Render the entries from the line with "Given: Click the" up to and including the last entry as a two-column CSV with the columns "text" and "answer", one row per entry, each value in a single quoted field with line breaks replaced by spaces and the pictures left out.

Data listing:
**********
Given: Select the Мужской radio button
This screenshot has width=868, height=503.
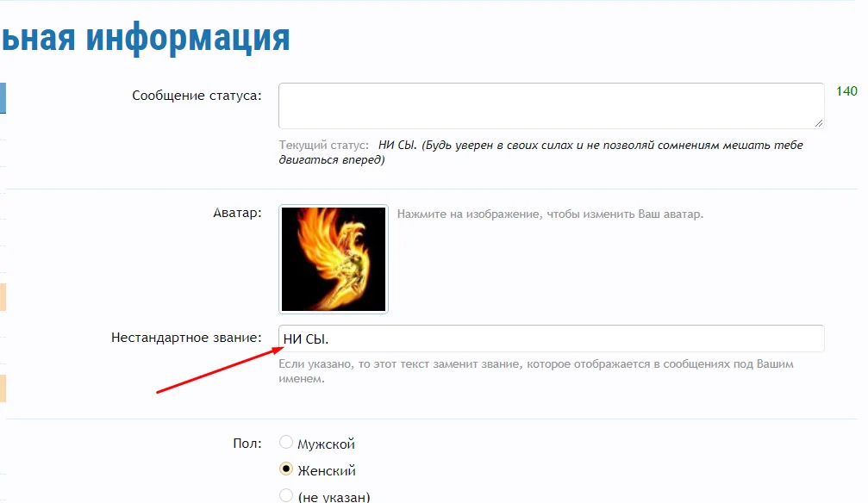Looking at the screenshot, I should pos(285,442).
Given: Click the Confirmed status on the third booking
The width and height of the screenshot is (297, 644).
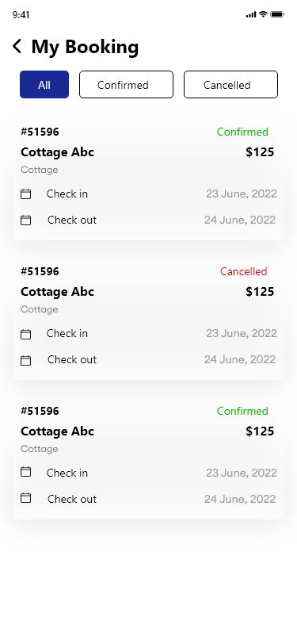Looking at the screenshot, I should click(x=242, y=411).
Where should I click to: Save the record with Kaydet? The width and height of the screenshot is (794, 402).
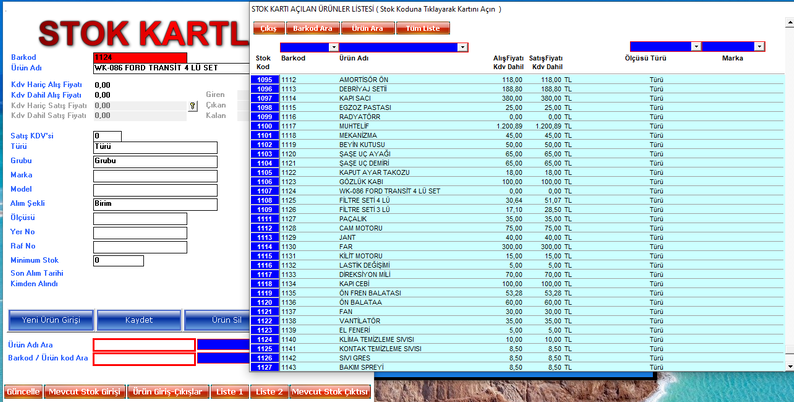(x=138, y=320)
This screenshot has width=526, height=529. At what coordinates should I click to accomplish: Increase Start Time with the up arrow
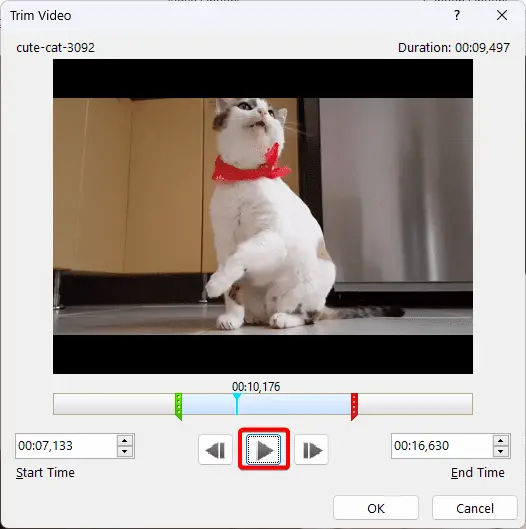[x=125, y=440]
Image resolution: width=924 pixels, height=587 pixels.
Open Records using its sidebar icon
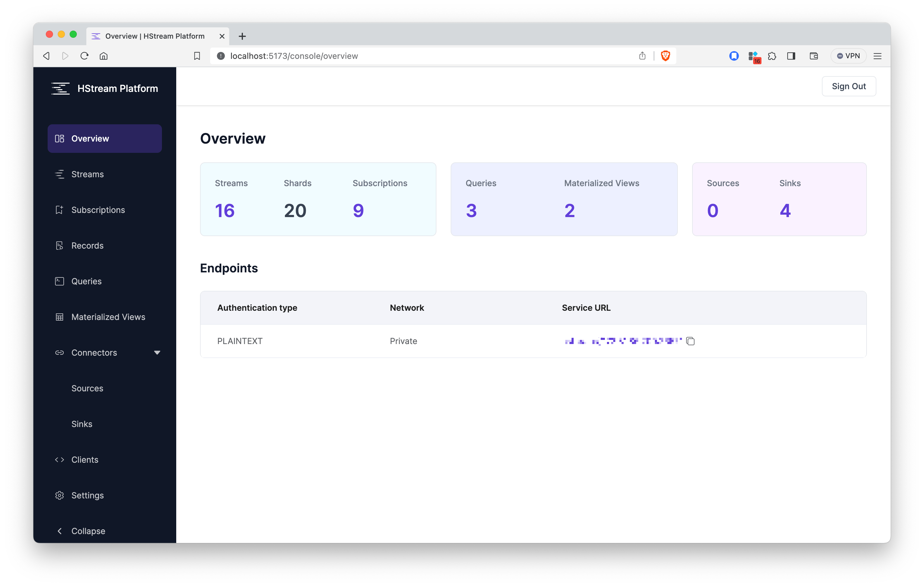60,245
**********
Answer to this problem:
text,answer
"Given: Click the Confirmed status on the third booking The width and height of the screenshot is (297, 644).","Looking at the screenshot, I should click(x=242, y=411)."
"Where should I click to: Save the record with Kaydet? The width and height of the screenshot is (794, 402).","(x=138, y=320)"
"This screenshot has width=526, height=529. At what coordinates should I click to accomplish: Increase Start Time with the up arrow","[x=125, y=440]"
"Image resolution: width=924 pixels, height=587 pixels. Open Records using its sidebar icon","60,245"